What you are asked to do: Starting at the line where "Task: Click the Layout Settings gear icon" occurs, reproduce each line through the end of the entries below exactly. Omit every picture.

-------

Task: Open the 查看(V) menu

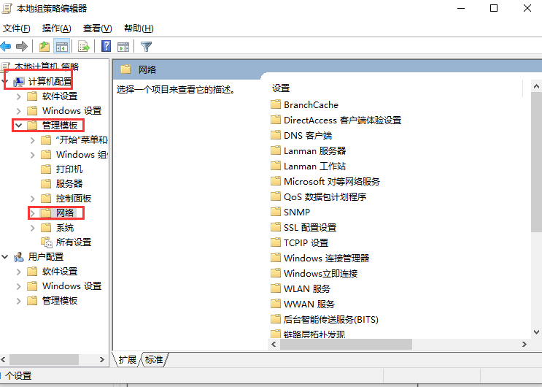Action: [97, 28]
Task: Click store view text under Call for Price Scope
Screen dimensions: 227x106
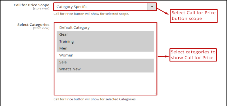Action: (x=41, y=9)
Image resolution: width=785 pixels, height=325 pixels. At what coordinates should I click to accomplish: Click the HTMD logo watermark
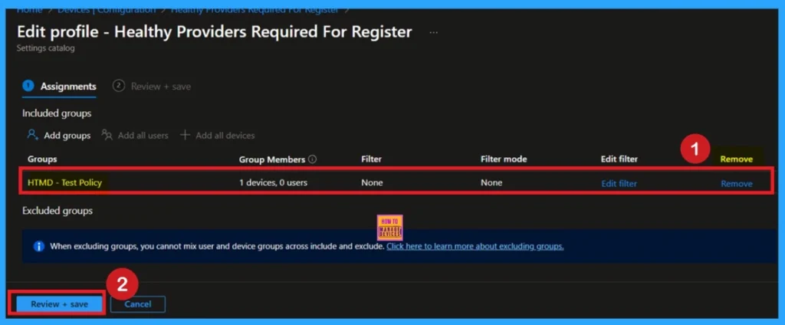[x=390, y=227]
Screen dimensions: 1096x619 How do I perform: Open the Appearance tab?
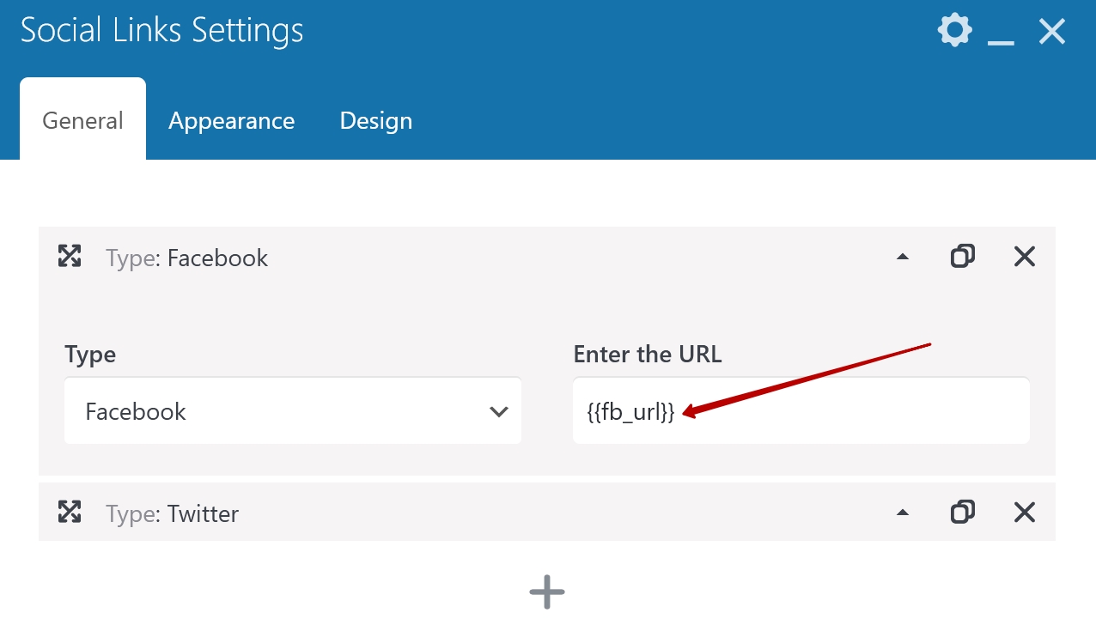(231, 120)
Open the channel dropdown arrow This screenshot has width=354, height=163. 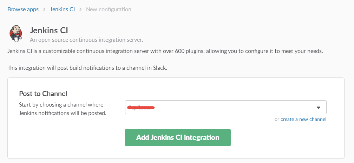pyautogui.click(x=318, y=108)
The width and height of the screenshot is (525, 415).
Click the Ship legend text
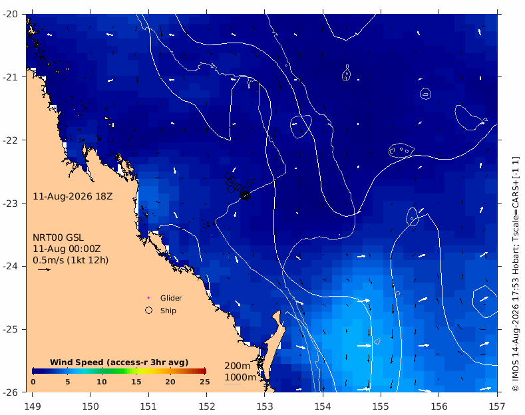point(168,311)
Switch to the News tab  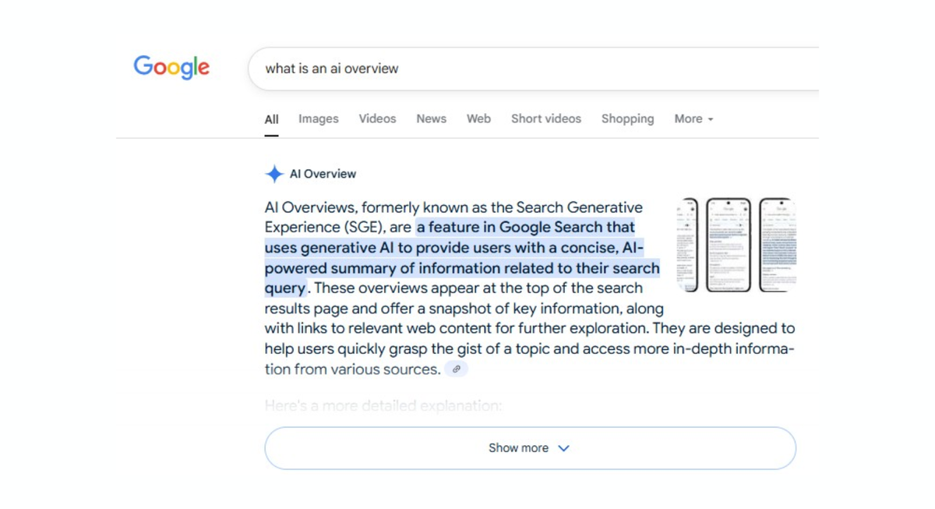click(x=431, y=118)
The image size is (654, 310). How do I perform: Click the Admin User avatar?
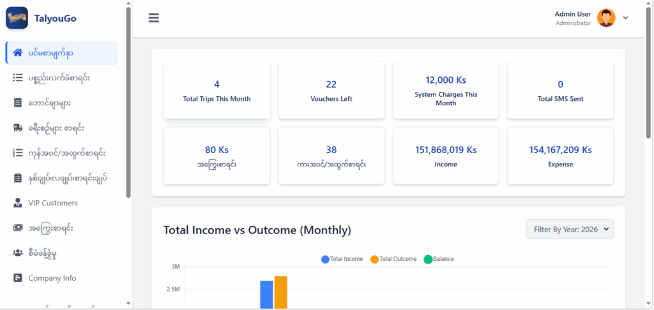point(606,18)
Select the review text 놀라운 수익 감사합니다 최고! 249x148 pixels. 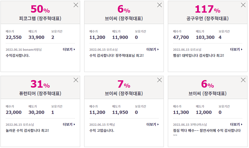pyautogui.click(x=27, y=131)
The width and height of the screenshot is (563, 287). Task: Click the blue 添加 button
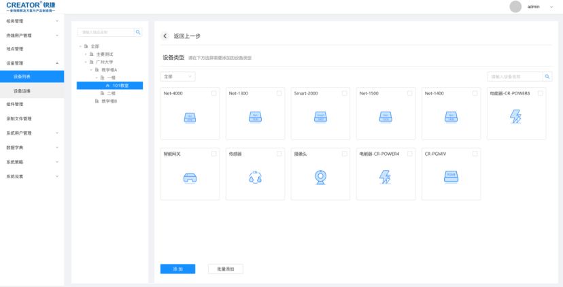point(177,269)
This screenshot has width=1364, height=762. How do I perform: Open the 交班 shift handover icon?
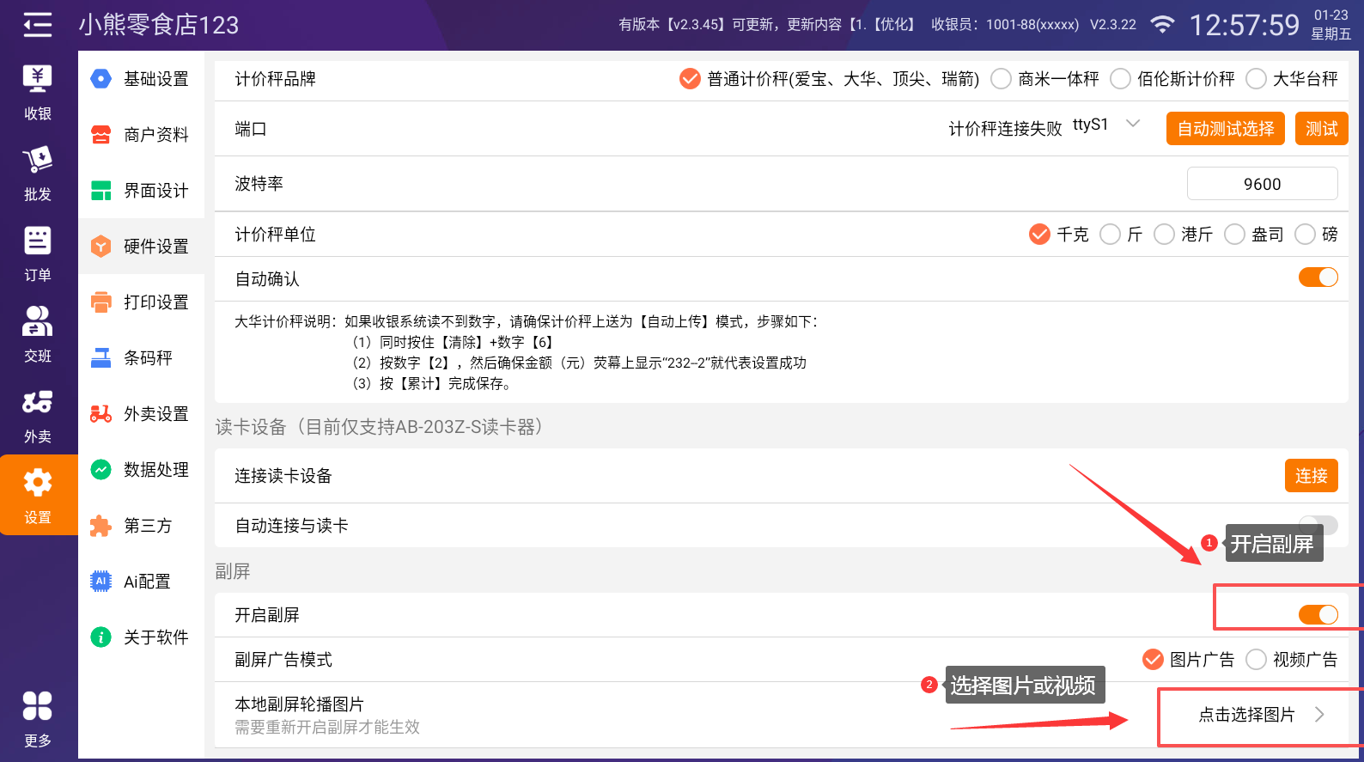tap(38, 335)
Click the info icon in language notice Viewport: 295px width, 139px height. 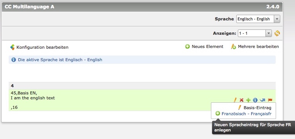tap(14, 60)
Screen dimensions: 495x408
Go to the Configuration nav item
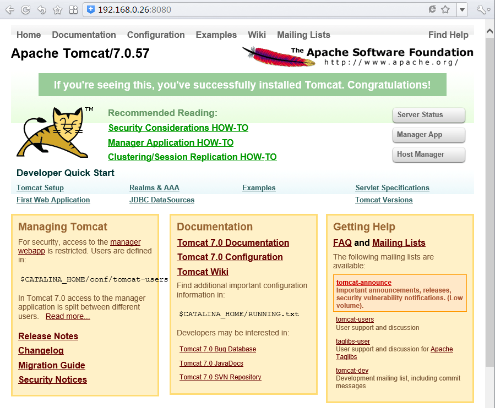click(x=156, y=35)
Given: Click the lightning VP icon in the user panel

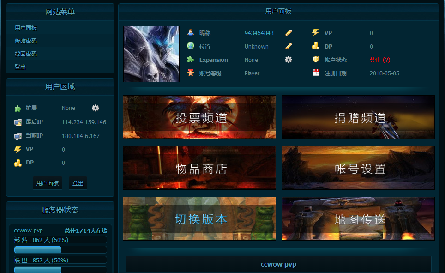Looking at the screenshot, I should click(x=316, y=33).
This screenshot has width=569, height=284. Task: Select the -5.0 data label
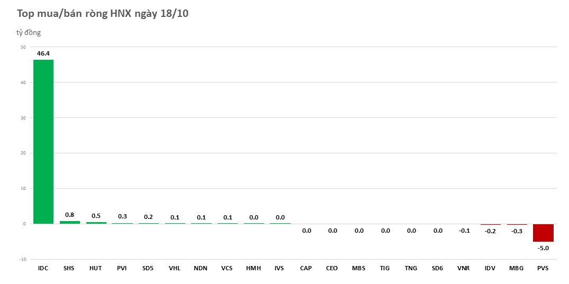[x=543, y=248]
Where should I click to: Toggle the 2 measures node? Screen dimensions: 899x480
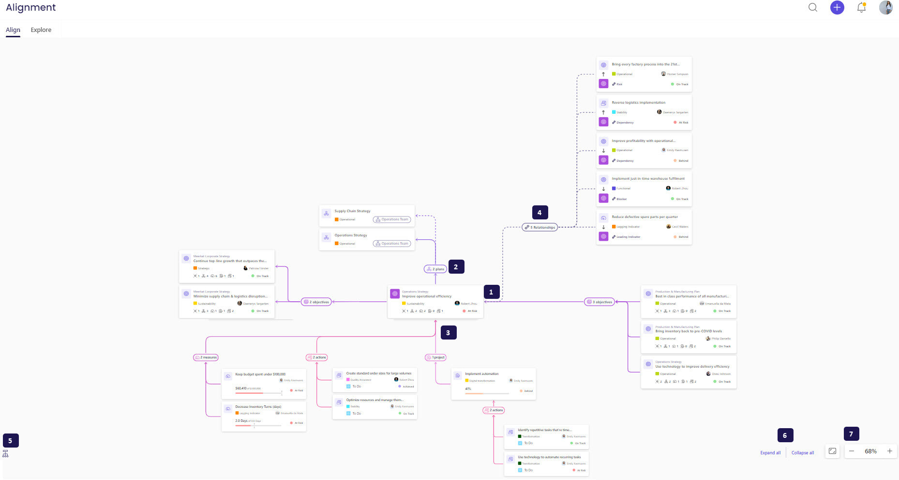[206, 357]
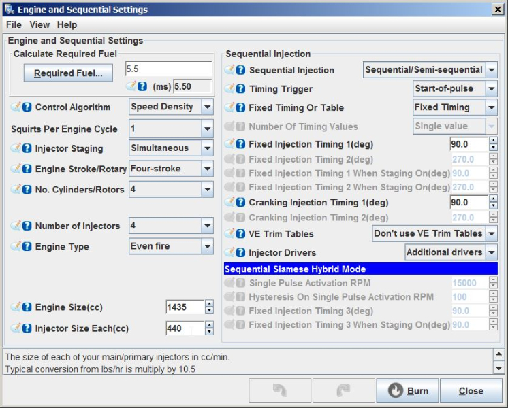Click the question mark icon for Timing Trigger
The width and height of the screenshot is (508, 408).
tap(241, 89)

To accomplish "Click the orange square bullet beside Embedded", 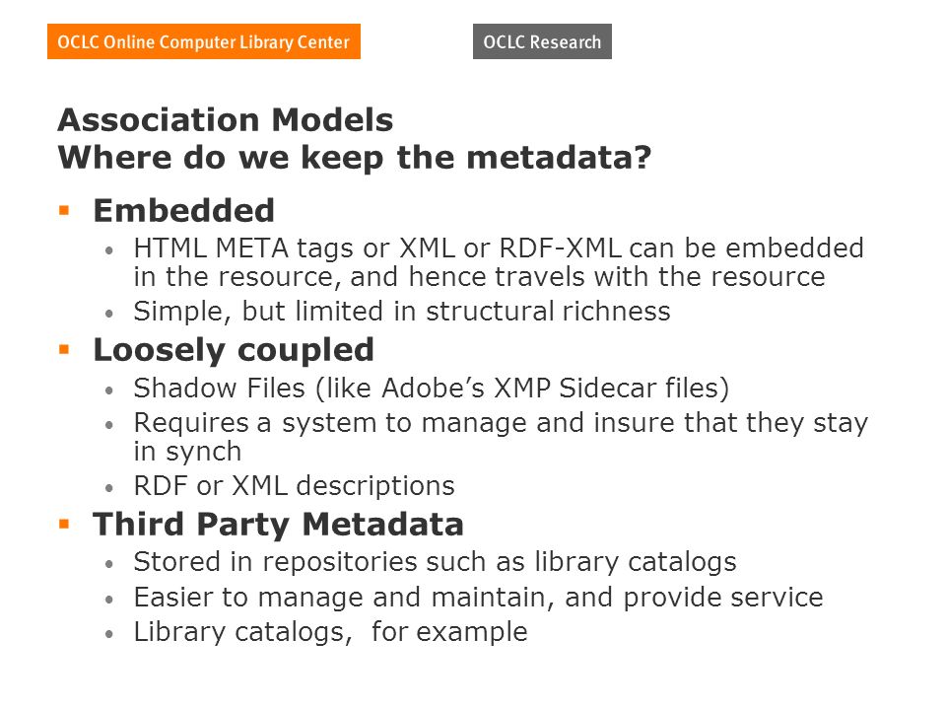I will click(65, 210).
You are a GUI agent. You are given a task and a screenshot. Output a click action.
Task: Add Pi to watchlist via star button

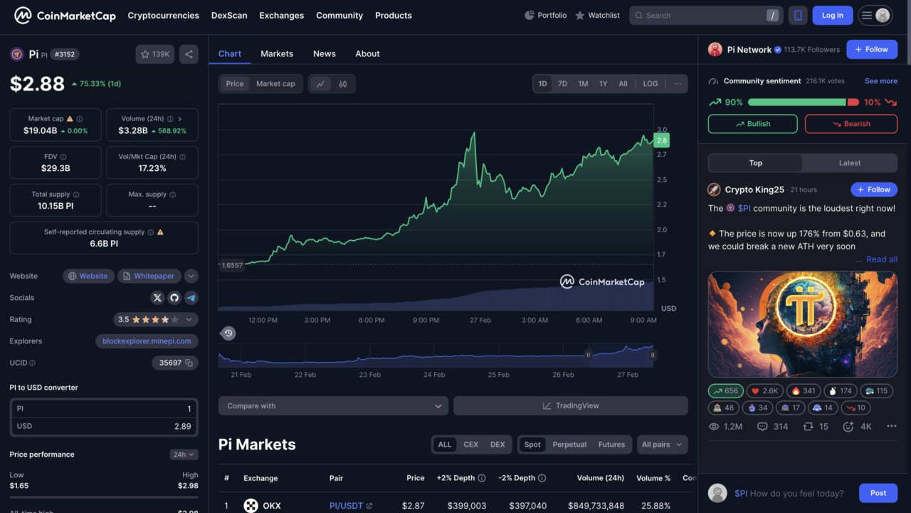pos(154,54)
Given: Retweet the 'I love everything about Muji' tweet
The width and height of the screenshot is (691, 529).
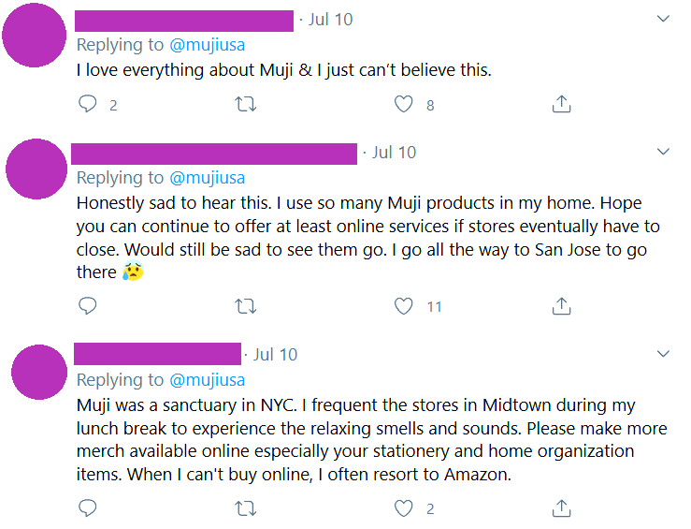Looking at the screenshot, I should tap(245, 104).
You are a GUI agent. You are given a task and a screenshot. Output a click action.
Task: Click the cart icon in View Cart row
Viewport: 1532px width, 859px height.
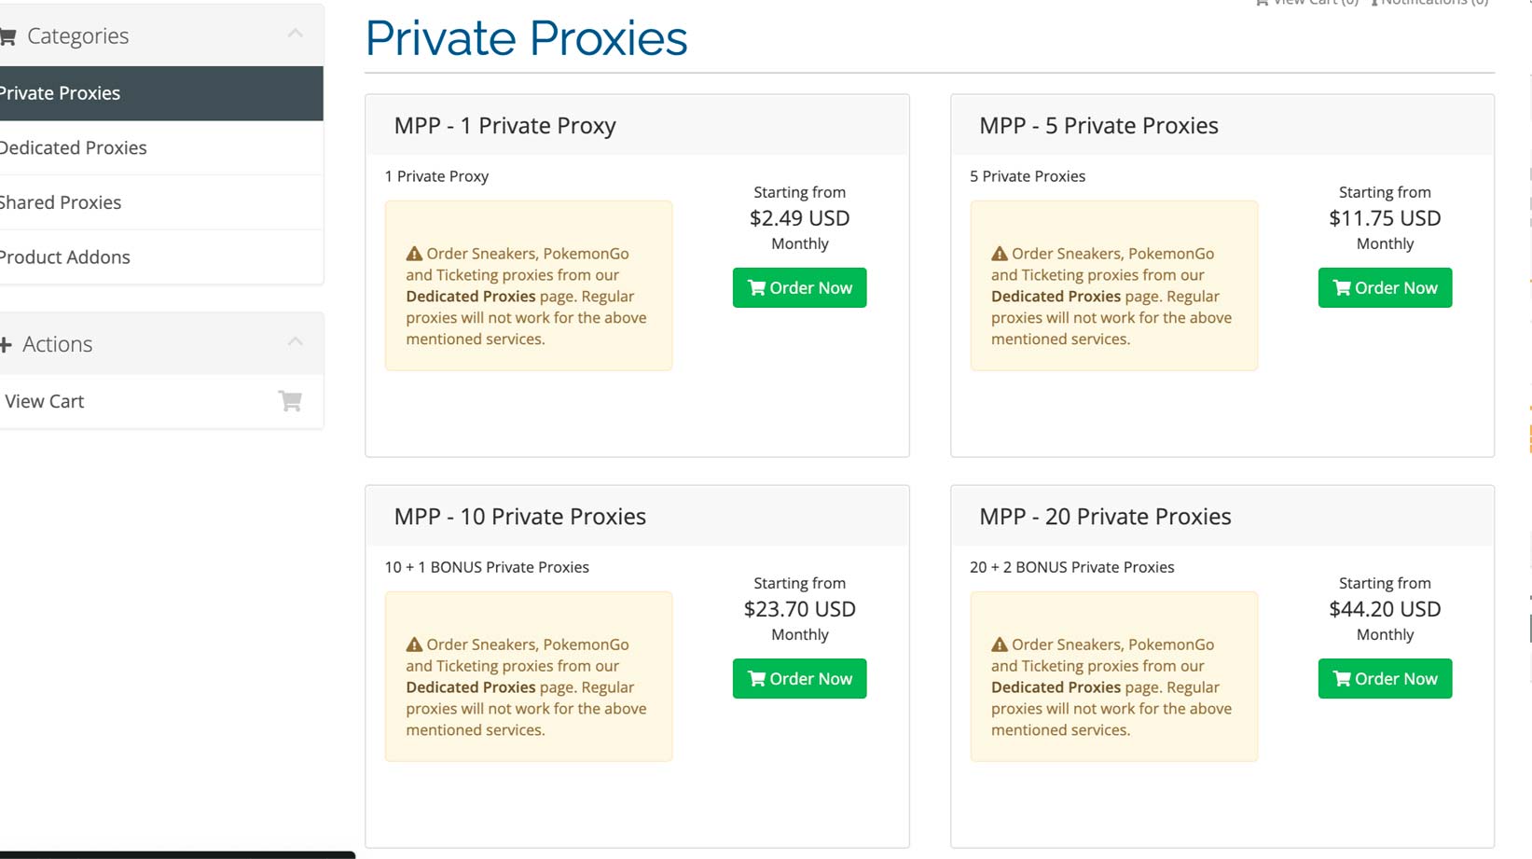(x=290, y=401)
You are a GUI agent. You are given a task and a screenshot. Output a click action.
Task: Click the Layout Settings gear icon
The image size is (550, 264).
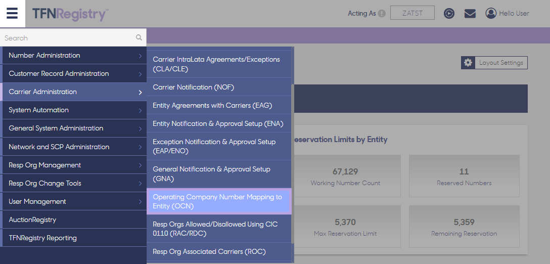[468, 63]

-------

Response:
Task: Click the Layout Settings gear icon
The image size is (550, 264).
[468, 63]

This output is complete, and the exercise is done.